= Joannes Actuarius =

13th and 14th-century Byzantine physician

Johannes Zacharias Actuarius (Ἰωάννης Ζαχαρίου Ἀκτουάριος; c. 1275 – c. 1328), son of Zacharias (Ζαχαρίας), was a Byzantine physician in Constantinople. He is given the title of Actuarius, a dignity frequently conferred at that court upon physicians.

==Biography==
Very little is known of the events of Actuarius' life, and his dates are debated, as some reckon him to have lived in the eleventh century, and others place him as recently as the beginning of the fourteenth. He probably lived towards the end of the thirteenth century, as one of his works is dedicated to his tutor, Joseph Racendytes, who lived in the reign of Andronikos II Palaiologos (1282–1328). One of his school-fellows is supposed to have been Apocauchus, whom he describes (though without naming him) as going upon an embassy to the north.

Actuarius wrote several books on medicinal subjects, particularly, an extensive treatise about the urines and uroscopy. Around 1299, he considered moving to Thessalonica, but decided to stay in Constantinople; later, he was appointed chief physician to the Emperor.

Some of Actuarius' works were translated into Latin, and published in the 16th century.

==Works==
- Περὶ ἐνεργειῶν καὶ παθῶν τοῦ ψυχικοὺ πνεύματος καὶ τῆς κατ' αὐτὸ διαίτης (Lat. De Actionibus et Affectibus Spiritus Animalis, ejusque Nutritione). This is a psychological and physiological work in two books, in which all his reasoning seems to be founded upon the principles laid down by Aristotle, Galen, and others, with relation to the same subject. The style of this tract is by no means impure, and has a great mixture of the old Attic in it, which is very rarely to be met with in the later Greek writers. A tolerably full abstract of it is given by Barchusen. It was first published in a Latin translation by Giulio Alessandrini in 1547. The first edition of the original was published in 1557, edited, without notes or preface, by Jac. Goupyl. A second Greek edition appeared in 1774, under the care of J. F. Fischer. Ideler has also inserted it in the first volume of his Physici et Medici Graeci Minores (1841); and the first part of J. S. Bernardi Reliquiae Medico-Criticae (1795) contains some Greek Scholia on the work.

**What the task requires:** From the text on Joannes Actuarius, return verbatim the passage that begins at the words "13th and 14th-century" and stops after the words "to the north.". The records play no part in what is asked here.

(Dataset records)
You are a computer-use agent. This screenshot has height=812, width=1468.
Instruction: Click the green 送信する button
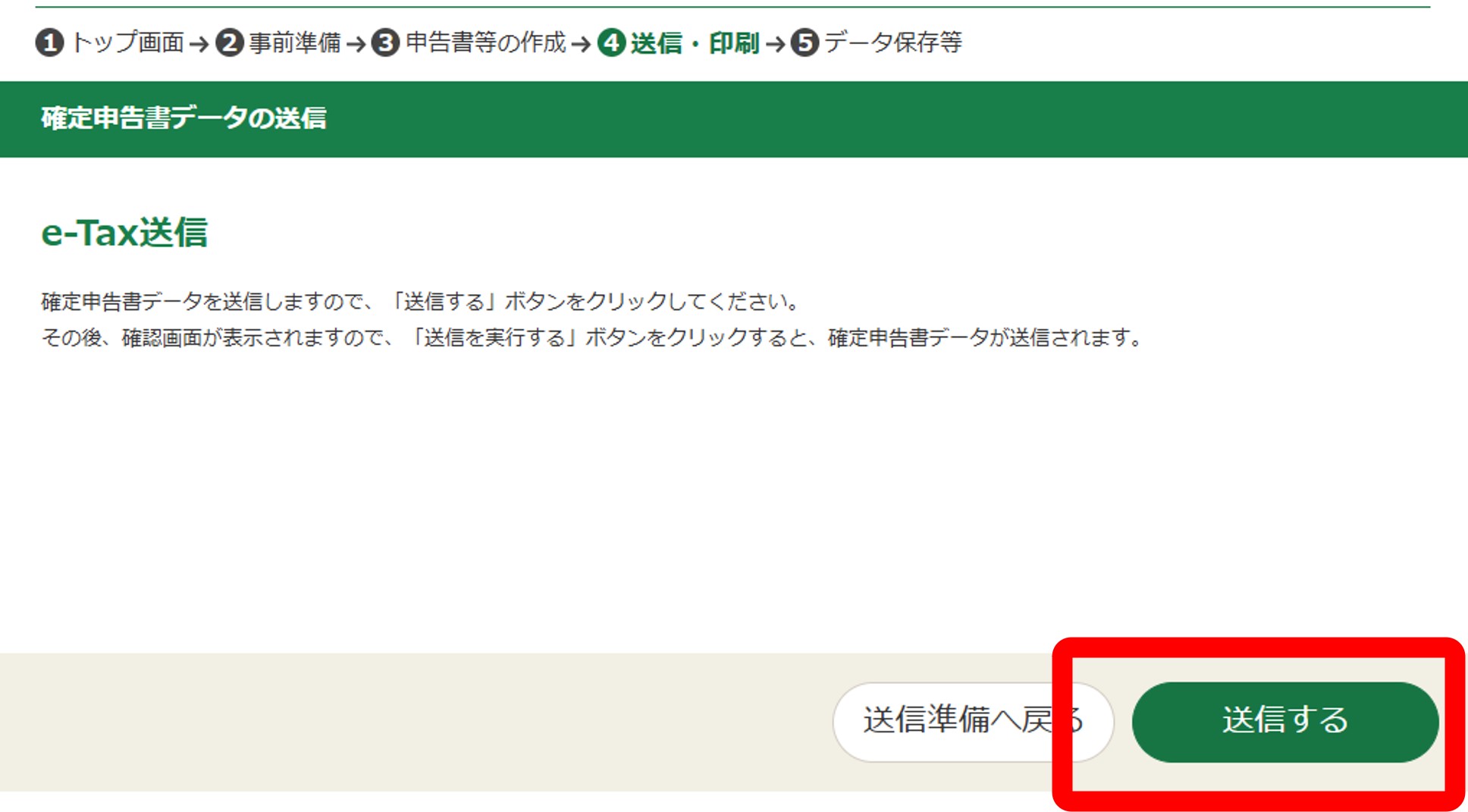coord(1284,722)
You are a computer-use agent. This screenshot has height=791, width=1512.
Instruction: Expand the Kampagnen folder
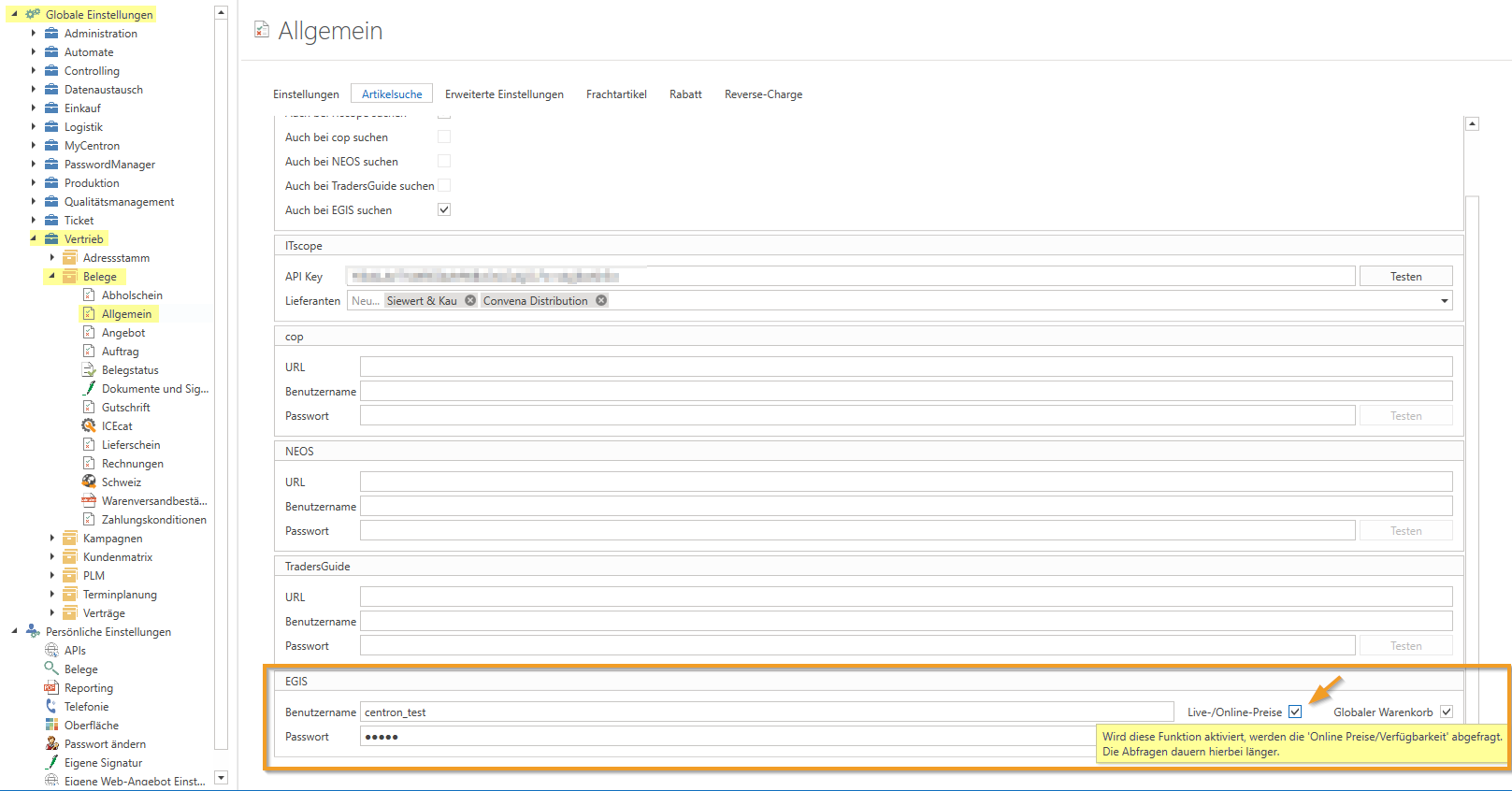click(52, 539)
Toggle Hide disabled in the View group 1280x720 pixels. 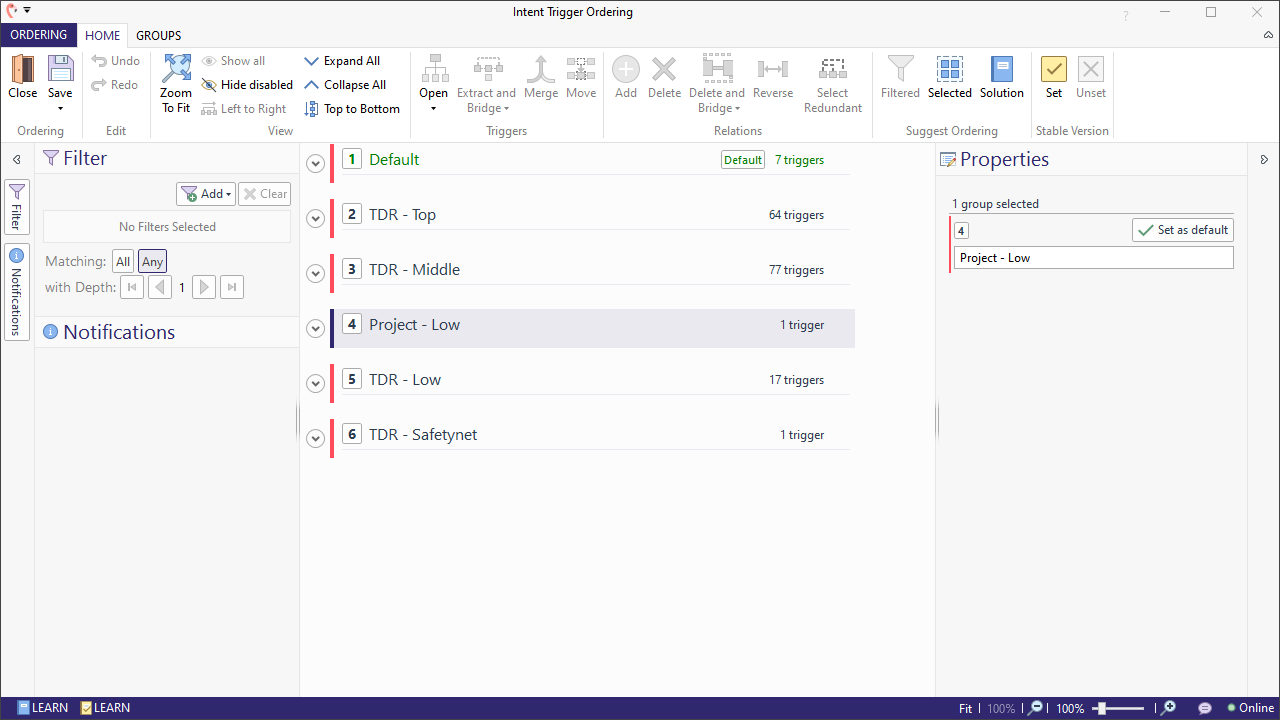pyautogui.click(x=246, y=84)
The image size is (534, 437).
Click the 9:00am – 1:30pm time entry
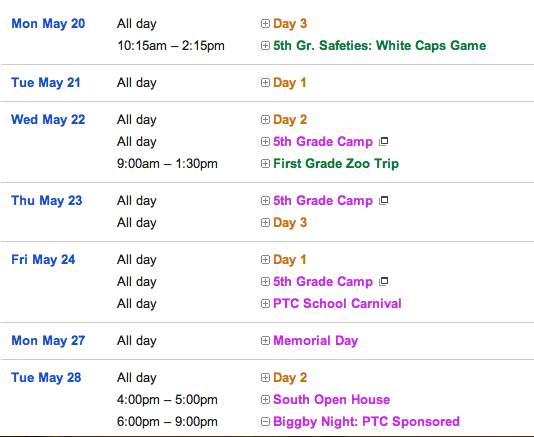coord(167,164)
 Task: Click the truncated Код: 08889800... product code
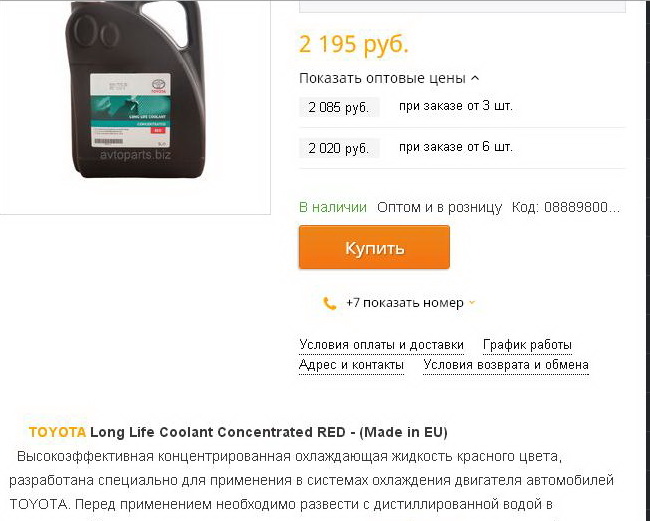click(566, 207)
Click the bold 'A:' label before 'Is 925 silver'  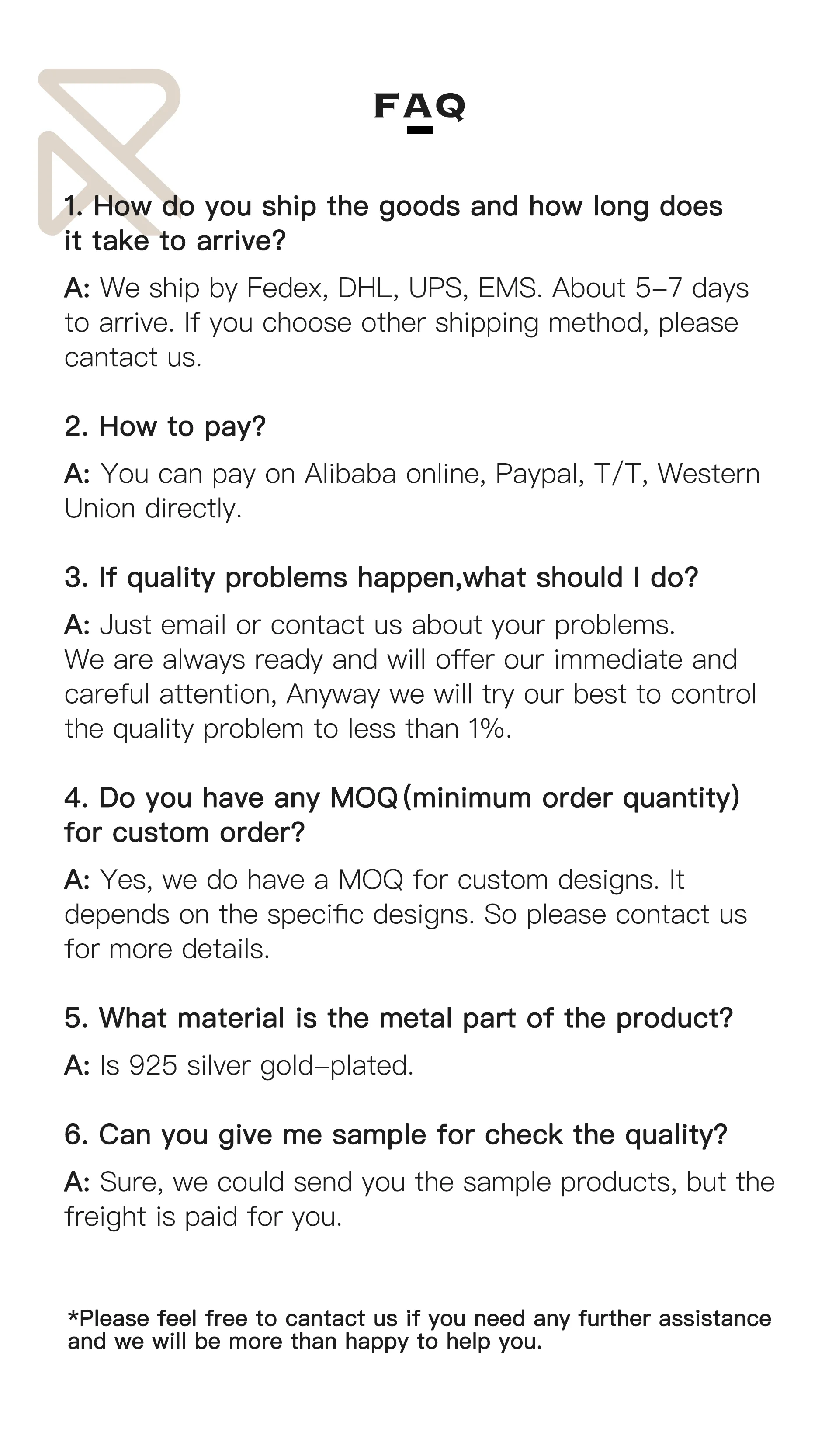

**Answer:**
13th and 14th-century Byzantine physician

Johannes Zacharias Actuarius (Ἰωάννης Ζαχαρίου Ἀκτουάριος; c. 1275 – c. 1328), son of Zacharias (Ζαχαρίας), was a Byzantine physician in Constantinople. He is given the title of Actuarius, a dignity frequently conferred at that court upon physicians.

==Biography==
Very little is known of the events of Actuarius' life, and his dates are debated, as some reckon him to have lived in the eleventh century, and others place him as recently as the beginning of the fourteenth. He probably lived towards the end of the thirteenth century, as one of his works is dedicated to his tutor, Joseph Racendytes, who lived in the reign of Andronikos II Palaiologos (1282–1328). One of his school-fellows is supposed to have been Apocauchus, whom he describes (though without naming him) as going upon an embassy to the north.